Goal of the exercise: Wherever the string "height" appears in a line of the listing below, report that line.

Data excerpts:
════════════════

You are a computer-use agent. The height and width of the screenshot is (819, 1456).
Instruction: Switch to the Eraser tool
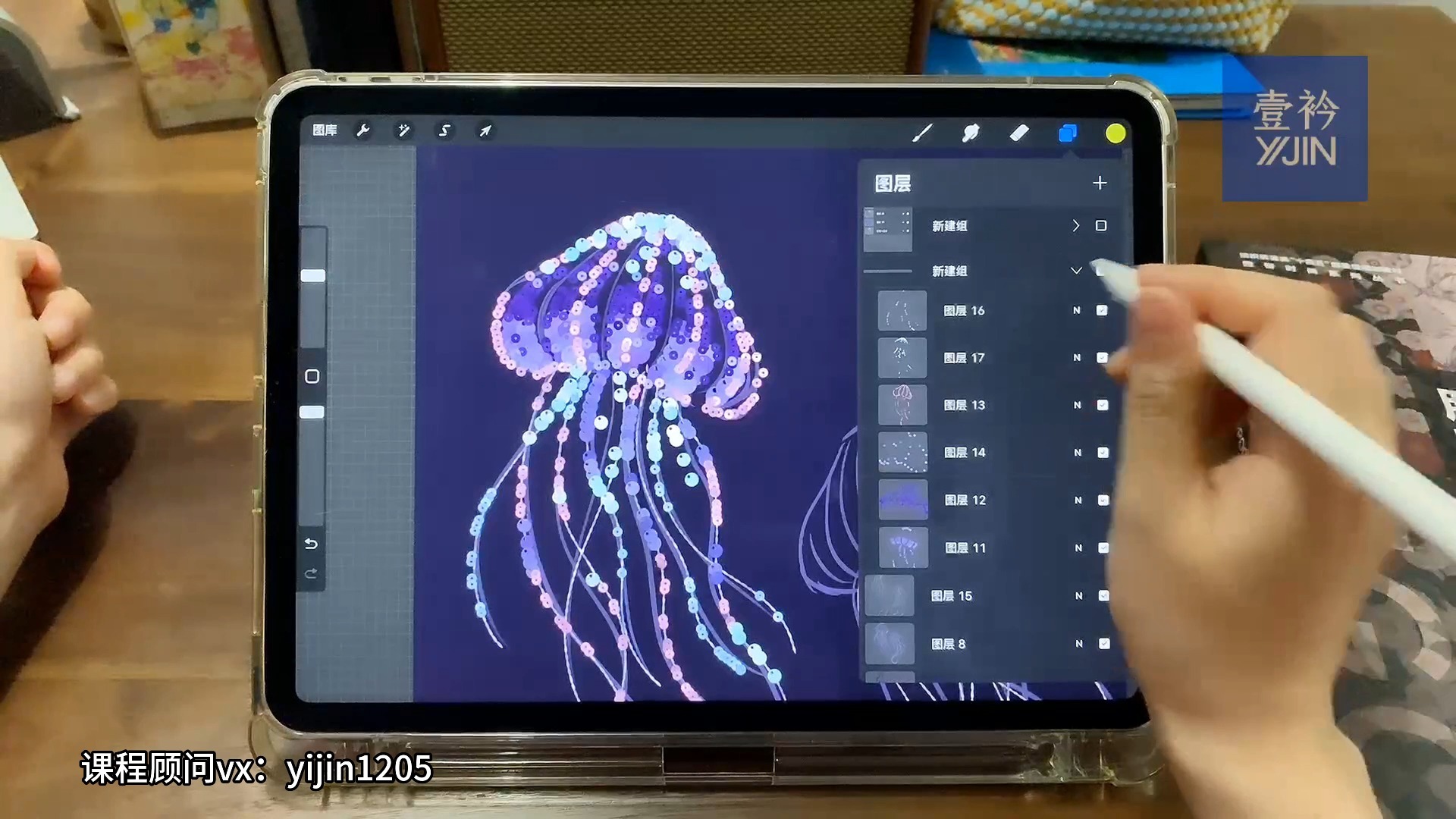pos(1020,134)
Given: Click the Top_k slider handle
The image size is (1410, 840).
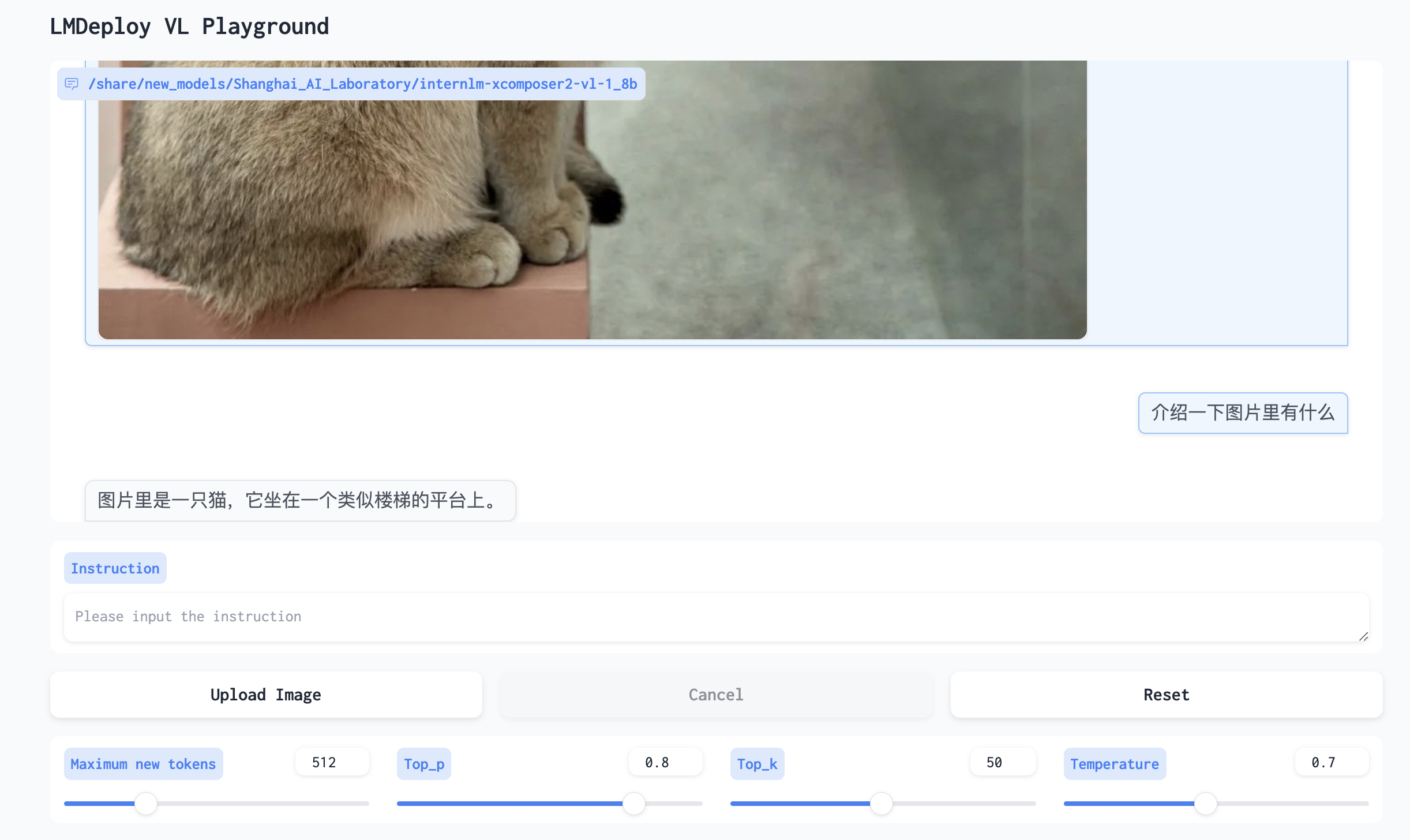Looking at the screenshot, I should (881, 803).
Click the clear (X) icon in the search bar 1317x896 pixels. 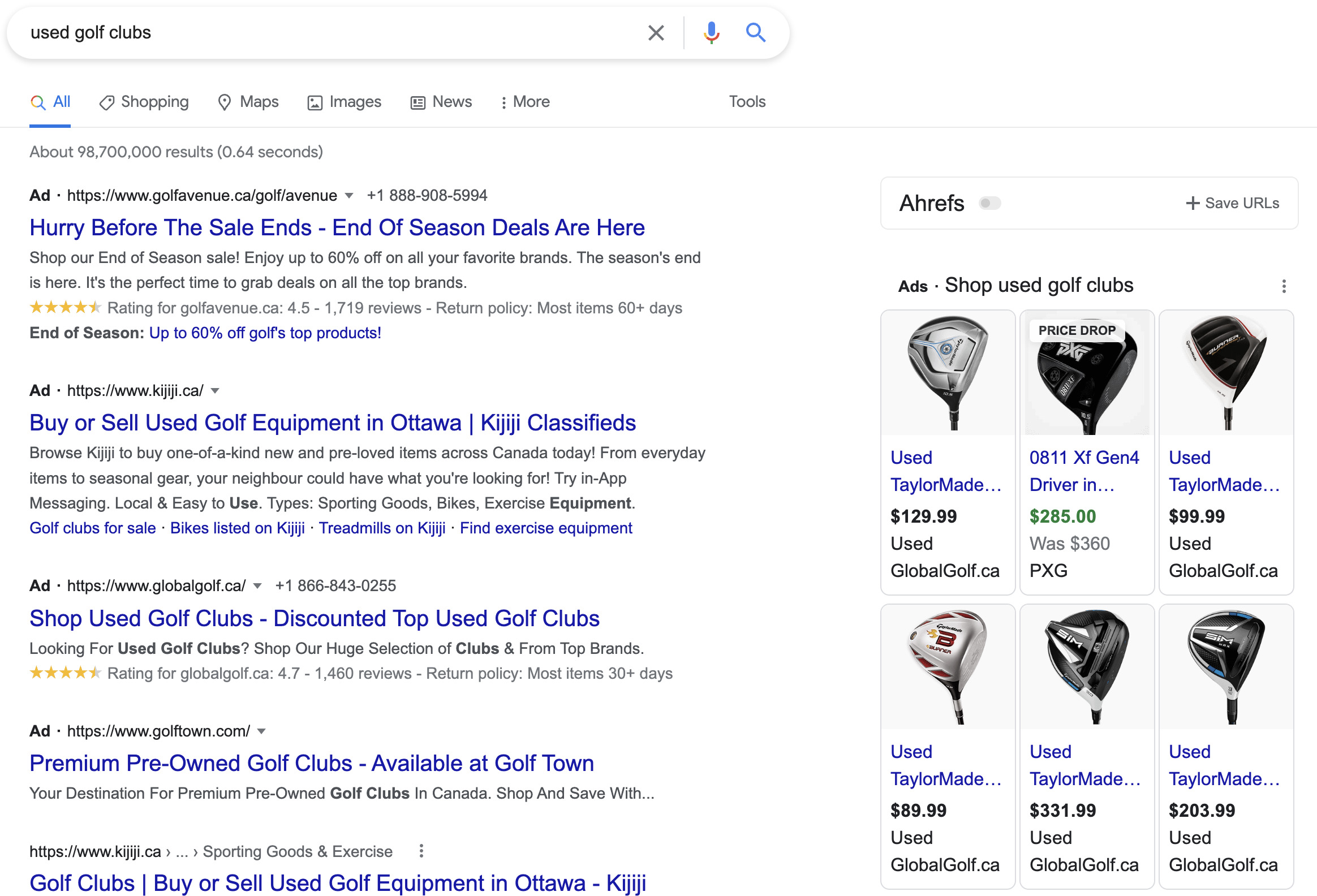tap(656, 32)
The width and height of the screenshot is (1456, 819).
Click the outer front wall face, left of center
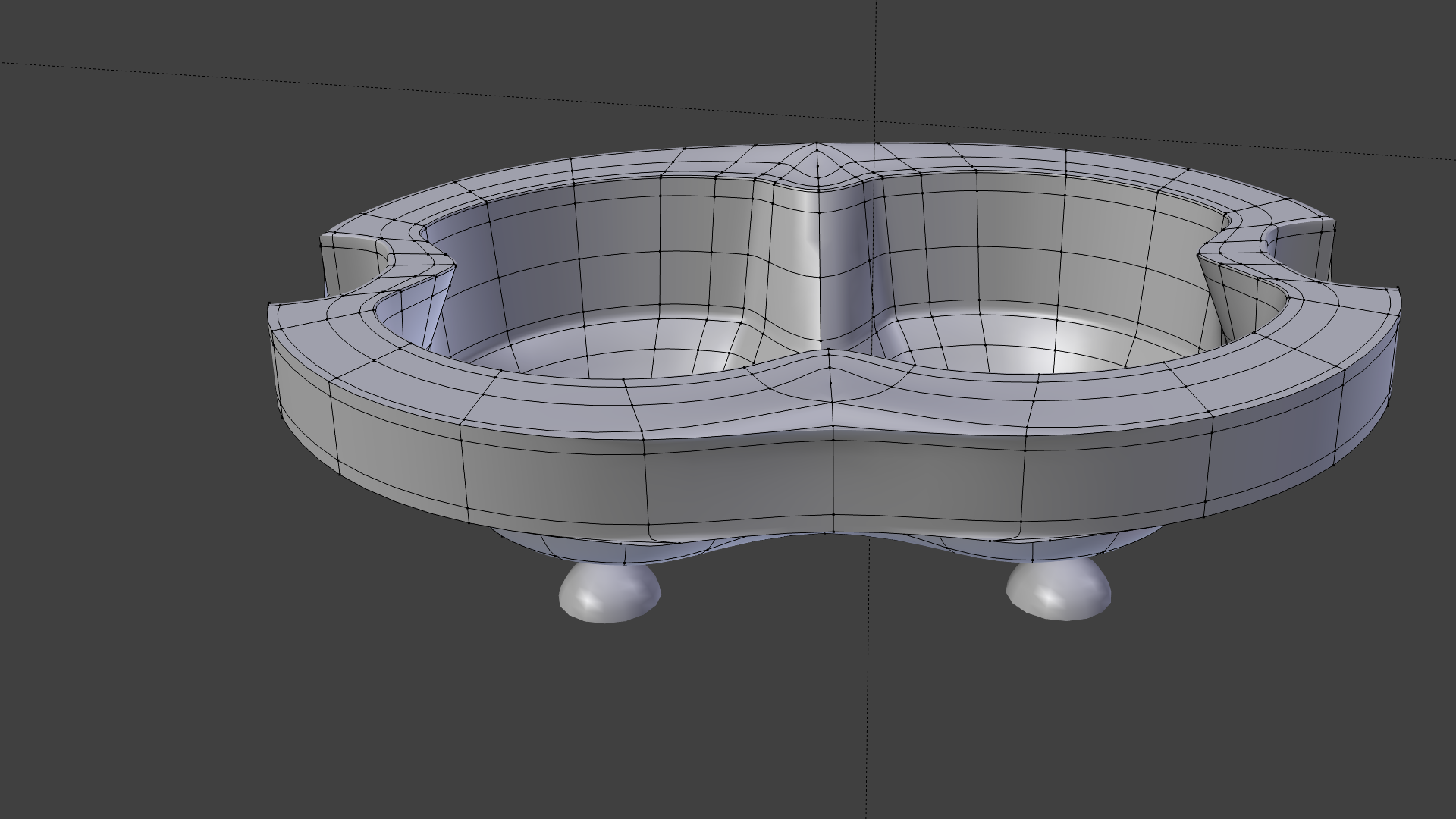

════════════════

Exercise response:
You are a computer-use agent. The height and width of the screenshot is (819, 1456).
The width and height of the screenshot is (1456, 819).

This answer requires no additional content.